I’ve been thinking a lot lately about free music.
Free music is a concept that has been around for a while. The ideas of “throwing a show,” jamming, and the like are the ones that have kept the creative aspect of humanity alive and kicking since the beginning. Sharing music with friends and family fosters a sense of community, strengthens bonds, and keeps the art alive. Sharing your music freely can also boost creativity (via listener feedback), and keep an artist from having their work stay anonymous. Its also extremely fulfilling on an emotional level to play for people other than yourself, and to have those people appreciate your craft. There are lots of advantages to the ‘free’ model.
But there are also a few distinct issues with this idea. One, I have to make enough to cover my fuel, my mileage, and my time spent preparing (this is doubly true if the distance is far, or if the hire-er requests I learn special material that I have to purchase). I also have to charge for physical CD copies, as the materials cost money. Not to mention instrument maintenance: guitars need new strings. Sometimes when they’ve been played hard for an extended period of time, they need some repair work that only a tech (a music mechanic, if you will) can do. These things require money, which is not found when you give your craft away for free…
But the game is changing.
The traditional idea of an audience is vanishing — fewer and fewer people understand what it means to be part of an audience, let alone to be a good audience member.
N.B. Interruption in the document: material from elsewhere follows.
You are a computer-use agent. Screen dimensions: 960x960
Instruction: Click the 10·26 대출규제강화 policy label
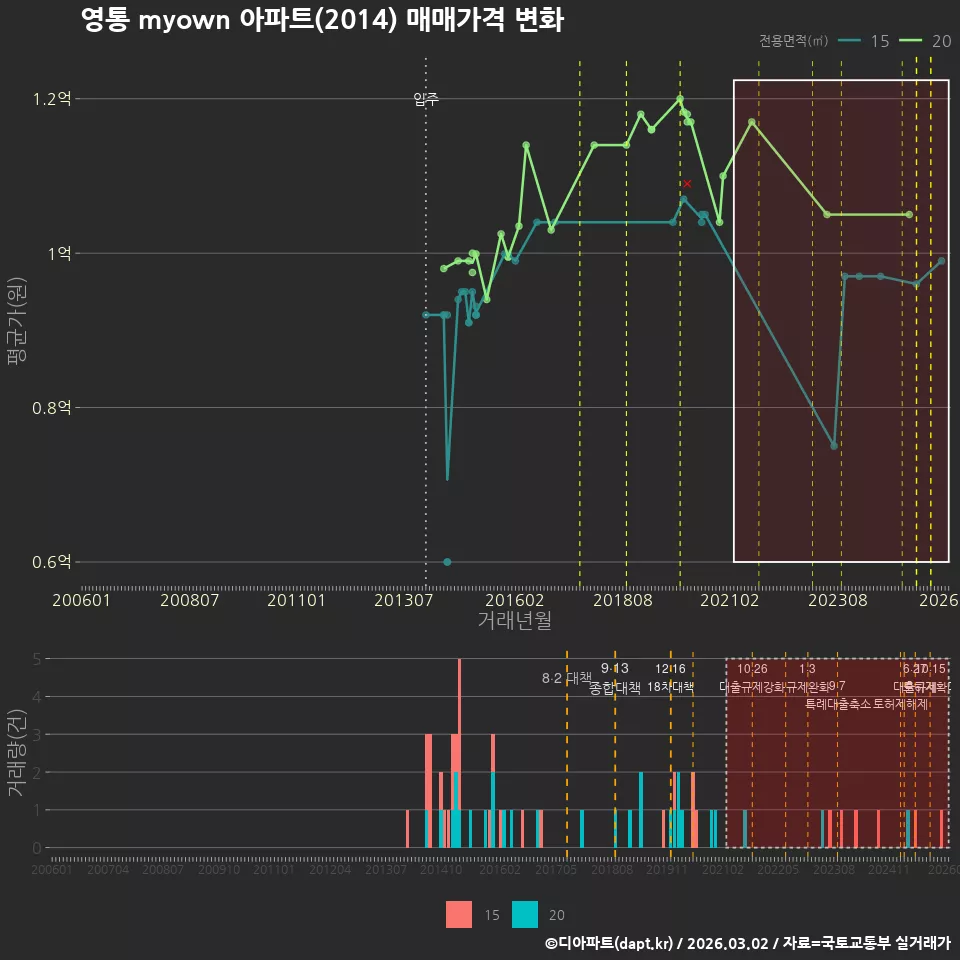coord(752,678)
Live entertainment is falling by the wayside because the places that host it are feeling the pinch of the bad economy. Likewise, fans are feeling the pinch, and are less likely to spend cold, hard cash on something they don’t need. Also, in this digital age, everything is (basically) right at your fingertips — is there truly a demand for another singer-songwriter when there’s at least 80 of them currently featured on the front of iTunes’ Singer/Songwriter genre page?
Point being, it’s getting harder and harder for the musician thing to be a viable career alternative, at least in the traditional sense. So how does a musician keep from losing their job in an environment where the value of an art is changing?
To play or not to play, that is the question:
Whether tis better to play for free
And receive much adulation and exposure,
Or hoard thy skills against a cheapened art
And by opposing, silence it: to quit, to pluck the strings
No more; and by a silence, to say we end
The joyous noise and the thousand lovely songs
That man might have wished to hear?
(a little Shakespearean frivolity, for a serious subject.)